1 The isolated spinal cord of the frog (Rana pipiens) was used to examine the structural requirement for the activity of neutral amino acids. The potencies of the aliphatic amino acids, gamma-aminobutyric acid (GABA), beta-alanine and glycine were compared with the potencies of conformationally restricted cyclopentane and cyclohexane amino acid analogues. Both motoneurone hyperpolarizing and primary afferent depolarizing activity were examined in this study. 2 On motoneurones beta-alanine was the most potent aliphatic amino acid and glycine the least potent. Of the substituted aminocyclopentane carboxylic acids, that compound with a separation of amino and carboxylic acid groups closest to that of the extended GABA molecule (4.74 A) had a potency similar to GABA. As the separation decreased the hyperpolarizing activity fell off rapidly. The substituted aminocyclohexane carboxylic acids were generally inactive even at a concentration of 10 mM. 3 Strychnine blocked the motoneurone hyperpolarizing responses to all compounds with a distance between the amino and carboxylic acid groups of 3.66 A or less, but did not block the response of compounds with a distance of 4.08 A or greater. Picrotoxin and bicuculline antagonized all the responses to varying degrees and therefore were of little value in characterizing the responses. 4 On the primary afferents GABA was the most potent aliphatic amino acid and glycine the least potent. The substituted aminocyclohexane carboxylic acids were generally inactive on primary afferents.

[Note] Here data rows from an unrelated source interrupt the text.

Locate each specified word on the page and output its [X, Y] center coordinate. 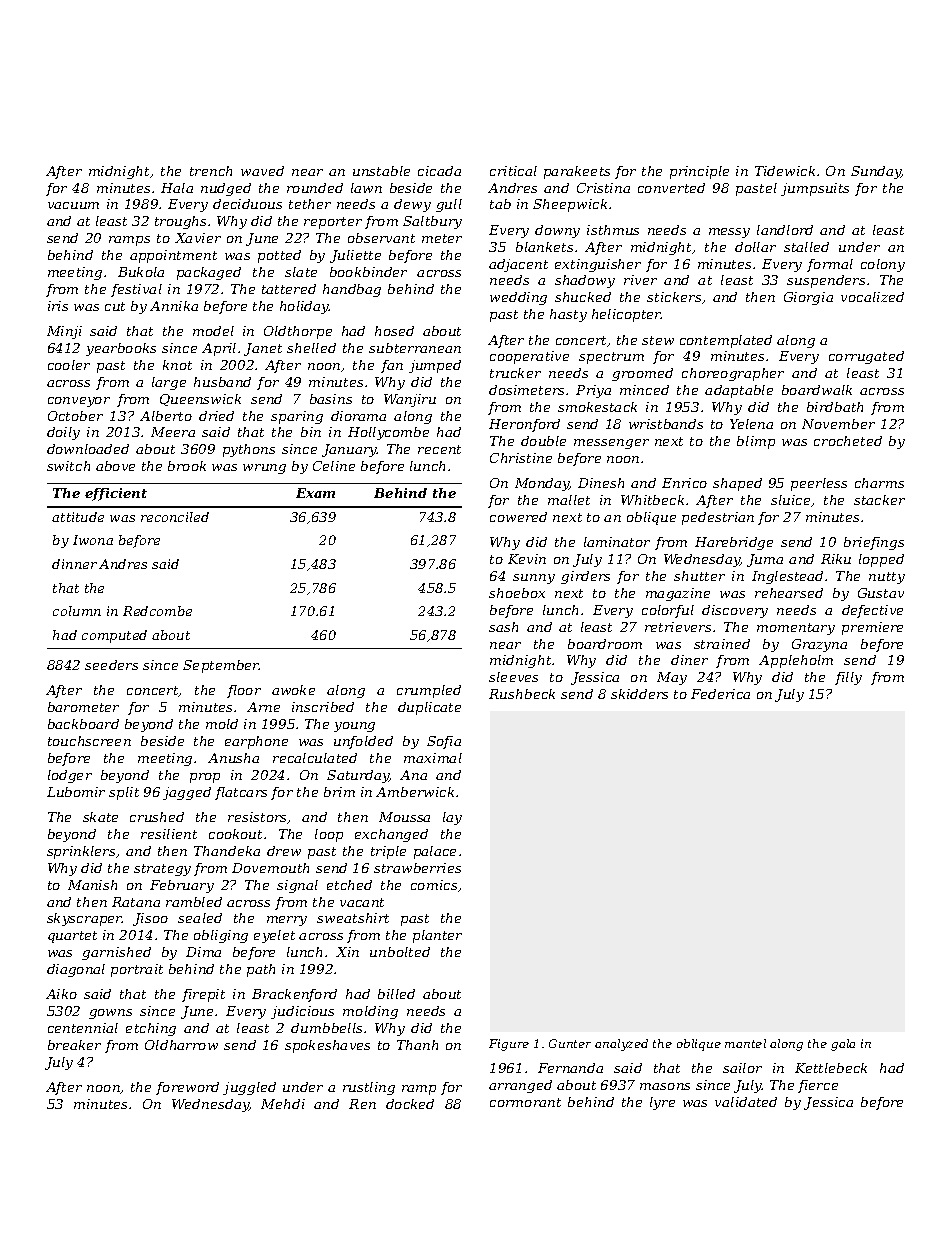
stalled [806, 247]
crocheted [848, 441]
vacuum [73, 205]
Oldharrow [181, 1045]
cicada [439, 171]
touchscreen [89, 741]
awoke [293, 690]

The response of the substituted aminocyclopentane carboxylic acid whose separation of amino and carboxylic acid groups was closest to that of the extended GABA molecule was most similar to the GABA response. However, (+/-)-cis-3-aminocyclopentane-carboxylic acid (separation=4.08 A),which mimicked the action of GABA on motoneurones, closely mimicked the depolarizing action of beta-alanine on primary afferents. 5 The findings suggest that the hyperpolarizing GABA receptor on motoneurones will accept a molecule whose amino and carboxylic acid groups are separated by a distance of 4.08 A or greater while the glycine receptor will accept a compound with a distance of 3.66 A or less. The depolarizing GABA receptors on primary afferents appear to be more selective since they are not activated by (+/-)-cis-3-aminocyclopentane carboxylic acid (separation = 4.08 A), while the motoneurone receptors are.